------ SOURCE DATA

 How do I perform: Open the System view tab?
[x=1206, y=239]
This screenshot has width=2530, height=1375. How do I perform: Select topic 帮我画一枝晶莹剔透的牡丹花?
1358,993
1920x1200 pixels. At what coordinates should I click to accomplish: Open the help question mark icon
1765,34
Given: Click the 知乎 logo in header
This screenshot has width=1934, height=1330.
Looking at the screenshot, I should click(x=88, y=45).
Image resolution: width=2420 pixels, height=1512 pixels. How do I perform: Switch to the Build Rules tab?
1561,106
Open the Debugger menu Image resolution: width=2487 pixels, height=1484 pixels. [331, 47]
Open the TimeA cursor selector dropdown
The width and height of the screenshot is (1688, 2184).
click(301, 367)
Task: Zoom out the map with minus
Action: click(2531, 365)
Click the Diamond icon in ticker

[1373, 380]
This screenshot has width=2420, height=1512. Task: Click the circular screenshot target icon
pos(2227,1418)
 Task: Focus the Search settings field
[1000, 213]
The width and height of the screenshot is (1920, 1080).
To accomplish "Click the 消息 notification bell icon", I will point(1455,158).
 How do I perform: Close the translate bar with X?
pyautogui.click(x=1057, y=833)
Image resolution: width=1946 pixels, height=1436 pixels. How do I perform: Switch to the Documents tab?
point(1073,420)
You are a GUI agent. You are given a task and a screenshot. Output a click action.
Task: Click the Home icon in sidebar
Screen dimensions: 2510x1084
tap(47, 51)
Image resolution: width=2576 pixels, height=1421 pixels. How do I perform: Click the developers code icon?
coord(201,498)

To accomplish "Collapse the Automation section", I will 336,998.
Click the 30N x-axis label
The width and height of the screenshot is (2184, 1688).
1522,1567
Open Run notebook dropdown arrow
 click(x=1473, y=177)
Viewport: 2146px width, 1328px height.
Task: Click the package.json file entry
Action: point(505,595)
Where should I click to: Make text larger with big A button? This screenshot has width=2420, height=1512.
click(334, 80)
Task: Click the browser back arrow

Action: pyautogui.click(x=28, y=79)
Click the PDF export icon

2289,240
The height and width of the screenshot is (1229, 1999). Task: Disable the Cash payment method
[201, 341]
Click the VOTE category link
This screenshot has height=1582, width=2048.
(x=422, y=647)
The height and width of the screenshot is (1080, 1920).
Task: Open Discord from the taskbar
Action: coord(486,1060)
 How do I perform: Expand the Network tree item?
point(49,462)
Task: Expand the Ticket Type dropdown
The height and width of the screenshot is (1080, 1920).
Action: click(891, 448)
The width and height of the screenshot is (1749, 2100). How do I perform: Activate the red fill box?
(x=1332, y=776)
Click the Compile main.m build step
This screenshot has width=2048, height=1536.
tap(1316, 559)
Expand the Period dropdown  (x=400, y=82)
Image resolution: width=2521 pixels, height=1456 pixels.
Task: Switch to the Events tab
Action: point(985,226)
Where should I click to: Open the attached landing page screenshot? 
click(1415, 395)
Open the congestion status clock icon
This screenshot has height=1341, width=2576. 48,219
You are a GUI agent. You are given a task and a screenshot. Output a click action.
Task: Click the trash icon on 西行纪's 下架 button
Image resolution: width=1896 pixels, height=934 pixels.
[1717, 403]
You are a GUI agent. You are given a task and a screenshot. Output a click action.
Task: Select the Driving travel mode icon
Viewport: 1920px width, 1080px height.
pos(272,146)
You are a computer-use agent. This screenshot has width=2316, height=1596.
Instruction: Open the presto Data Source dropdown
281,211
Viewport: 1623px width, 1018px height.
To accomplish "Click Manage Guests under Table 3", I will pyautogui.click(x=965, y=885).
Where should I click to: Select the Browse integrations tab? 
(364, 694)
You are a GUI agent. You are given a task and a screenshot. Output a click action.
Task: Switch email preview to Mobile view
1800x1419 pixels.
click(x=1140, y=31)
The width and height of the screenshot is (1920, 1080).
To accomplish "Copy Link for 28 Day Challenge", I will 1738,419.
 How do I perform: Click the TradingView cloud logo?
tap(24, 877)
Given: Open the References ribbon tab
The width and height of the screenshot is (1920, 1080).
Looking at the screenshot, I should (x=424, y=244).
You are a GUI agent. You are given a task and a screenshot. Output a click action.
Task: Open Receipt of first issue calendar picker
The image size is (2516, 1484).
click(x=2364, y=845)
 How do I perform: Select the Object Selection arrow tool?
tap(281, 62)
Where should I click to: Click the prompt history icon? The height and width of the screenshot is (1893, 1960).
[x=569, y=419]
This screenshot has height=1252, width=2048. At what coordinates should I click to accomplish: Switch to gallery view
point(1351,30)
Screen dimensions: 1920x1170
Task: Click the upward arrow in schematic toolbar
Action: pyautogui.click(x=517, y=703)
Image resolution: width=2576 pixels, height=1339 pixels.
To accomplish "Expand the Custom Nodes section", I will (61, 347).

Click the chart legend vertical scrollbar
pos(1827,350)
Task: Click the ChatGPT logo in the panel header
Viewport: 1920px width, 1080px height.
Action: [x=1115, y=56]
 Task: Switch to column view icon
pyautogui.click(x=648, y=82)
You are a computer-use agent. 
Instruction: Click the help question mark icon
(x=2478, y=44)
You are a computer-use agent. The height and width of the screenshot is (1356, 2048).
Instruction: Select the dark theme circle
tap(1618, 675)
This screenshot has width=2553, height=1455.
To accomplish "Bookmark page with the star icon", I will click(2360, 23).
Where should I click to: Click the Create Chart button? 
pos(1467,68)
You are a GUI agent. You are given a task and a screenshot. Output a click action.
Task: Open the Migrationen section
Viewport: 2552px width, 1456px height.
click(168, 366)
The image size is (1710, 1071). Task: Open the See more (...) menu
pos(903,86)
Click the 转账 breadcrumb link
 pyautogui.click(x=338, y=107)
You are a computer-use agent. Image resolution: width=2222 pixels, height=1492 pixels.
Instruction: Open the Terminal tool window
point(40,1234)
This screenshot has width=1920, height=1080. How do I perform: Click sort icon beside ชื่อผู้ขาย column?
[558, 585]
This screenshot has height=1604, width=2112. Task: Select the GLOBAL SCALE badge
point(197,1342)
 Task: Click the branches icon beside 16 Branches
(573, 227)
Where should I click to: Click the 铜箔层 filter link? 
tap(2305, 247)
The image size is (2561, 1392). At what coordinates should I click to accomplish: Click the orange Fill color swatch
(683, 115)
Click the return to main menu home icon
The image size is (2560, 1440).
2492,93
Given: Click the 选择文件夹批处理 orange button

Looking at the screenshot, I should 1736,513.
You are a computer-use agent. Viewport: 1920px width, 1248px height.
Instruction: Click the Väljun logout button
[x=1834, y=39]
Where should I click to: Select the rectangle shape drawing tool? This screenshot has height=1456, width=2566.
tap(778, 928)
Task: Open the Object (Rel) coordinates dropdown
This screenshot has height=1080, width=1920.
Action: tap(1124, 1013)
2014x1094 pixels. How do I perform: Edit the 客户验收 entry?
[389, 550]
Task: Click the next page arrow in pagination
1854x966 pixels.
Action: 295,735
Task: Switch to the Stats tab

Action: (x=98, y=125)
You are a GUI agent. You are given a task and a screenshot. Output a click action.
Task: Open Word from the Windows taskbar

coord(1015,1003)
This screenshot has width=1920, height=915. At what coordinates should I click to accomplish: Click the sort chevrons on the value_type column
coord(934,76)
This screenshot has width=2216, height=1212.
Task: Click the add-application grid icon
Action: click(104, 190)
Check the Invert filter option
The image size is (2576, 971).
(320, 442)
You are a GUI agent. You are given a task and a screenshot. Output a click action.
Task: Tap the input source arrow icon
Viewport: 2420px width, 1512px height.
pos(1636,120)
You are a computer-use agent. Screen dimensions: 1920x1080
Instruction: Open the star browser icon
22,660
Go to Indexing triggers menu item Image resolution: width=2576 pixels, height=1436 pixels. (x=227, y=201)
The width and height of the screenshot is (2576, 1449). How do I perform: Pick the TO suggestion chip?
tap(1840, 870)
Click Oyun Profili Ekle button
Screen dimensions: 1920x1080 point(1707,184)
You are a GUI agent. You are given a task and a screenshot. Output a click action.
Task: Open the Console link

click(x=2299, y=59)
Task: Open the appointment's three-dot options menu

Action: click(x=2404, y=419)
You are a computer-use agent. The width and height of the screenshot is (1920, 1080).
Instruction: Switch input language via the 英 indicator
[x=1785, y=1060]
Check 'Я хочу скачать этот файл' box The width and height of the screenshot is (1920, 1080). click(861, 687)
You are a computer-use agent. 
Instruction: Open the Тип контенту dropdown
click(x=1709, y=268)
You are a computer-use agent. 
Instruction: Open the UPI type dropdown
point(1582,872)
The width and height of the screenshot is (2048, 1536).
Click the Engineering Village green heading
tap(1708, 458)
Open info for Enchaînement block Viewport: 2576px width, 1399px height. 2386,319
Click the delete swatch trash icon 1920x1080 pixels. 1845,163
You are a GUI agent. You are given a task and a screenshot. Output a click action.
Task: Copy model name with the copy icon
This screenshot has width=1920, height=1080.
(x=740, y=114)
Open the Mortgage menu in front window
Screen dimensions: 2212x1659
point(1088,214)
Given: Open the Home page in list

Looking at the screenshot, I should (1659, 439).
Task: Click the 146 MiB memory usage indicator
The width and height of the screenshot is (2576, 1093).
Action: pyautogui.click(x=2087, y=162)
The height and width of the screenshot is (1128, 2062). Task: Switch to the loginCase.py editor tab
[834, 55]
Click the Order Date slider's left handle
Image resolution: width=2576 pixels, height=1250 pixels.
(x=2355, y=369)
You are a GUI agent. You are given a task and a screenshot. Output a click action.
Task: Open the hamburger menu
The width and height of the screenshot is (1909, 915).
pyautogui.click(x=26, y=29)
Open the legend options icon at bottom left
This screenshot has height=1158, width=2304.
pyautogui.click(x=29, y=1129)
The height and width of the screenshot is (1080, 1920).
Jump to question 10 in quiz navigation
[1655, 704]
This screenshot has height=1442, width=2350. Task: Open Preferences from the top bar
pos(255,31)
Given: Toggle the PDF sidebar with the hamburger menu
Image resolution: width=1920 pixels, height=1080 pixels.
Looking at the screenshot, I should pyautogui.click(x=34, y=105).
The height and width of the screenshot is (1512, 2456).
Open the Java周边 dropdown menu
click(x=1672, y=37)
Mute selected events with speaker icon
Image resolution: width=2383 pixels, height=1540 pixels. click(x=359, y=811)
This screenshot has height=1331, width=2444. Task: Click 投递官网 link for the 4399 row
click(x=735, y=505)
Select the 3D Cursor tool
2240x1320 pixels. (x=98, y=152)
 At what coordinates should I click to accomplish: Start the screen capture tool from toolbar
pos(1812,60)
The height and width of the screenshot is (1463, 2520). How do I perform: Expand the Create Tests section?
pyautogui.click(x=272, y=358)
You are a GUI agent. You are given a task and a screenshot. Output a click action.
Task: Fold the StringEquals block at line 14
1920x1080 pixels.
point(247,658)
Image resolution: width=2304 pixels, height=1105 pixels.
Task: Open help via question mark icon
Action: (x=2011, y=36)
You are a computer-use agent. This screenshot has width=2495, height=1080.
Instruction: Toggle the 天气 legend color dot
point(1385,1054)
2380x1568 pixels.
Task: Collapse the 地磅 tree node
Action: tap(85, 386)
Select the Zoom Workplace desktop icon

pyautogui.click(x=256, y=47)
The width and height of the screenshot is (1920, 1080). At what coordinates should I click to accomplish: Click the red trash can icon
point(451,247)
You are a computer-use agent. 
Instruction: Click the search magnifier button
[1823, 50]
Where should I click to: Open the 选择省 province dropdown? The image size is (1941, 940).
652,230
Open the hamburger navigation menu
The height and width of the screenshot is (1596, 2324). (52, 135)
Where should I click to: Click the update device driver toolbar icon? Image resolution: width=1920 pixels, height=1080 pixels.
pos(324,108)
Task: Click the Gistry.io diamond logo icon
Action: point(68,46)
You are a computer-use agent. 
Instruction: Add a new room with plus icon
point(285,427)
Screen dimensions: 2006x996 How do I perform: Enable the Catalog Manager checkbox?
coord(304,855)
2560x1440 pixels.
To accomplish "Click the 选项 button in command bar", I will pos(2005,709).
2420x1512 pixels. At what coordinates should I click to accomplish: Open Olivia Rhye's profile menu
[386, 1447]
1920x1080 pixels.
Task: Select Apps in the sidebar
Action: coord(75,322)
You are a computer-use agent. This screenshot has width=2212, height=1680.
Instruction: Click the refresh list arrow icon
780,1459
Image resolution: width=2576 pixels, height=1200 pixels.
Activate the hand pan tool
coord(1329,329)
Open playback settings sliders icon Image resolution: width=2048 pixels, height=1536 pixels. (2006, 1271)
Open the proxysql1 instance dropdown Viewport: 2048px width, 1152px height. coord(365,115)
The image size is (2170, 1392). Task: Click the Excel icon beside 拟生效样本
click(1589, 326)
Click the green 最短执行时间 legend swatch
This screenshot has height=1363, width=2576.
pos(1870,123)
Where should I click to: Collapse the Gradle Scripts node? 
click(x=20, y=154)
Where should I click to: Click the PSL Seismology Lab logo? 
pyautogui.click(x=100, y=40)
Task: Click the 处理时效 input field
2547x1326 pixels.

------------

**PROBLEM TO WORK ON:**
Every line of the records containing the word "main" must appear in the answer.

**ANSWER SPACE:**
Click the Compile main.m build step
Click the return to main menu home icon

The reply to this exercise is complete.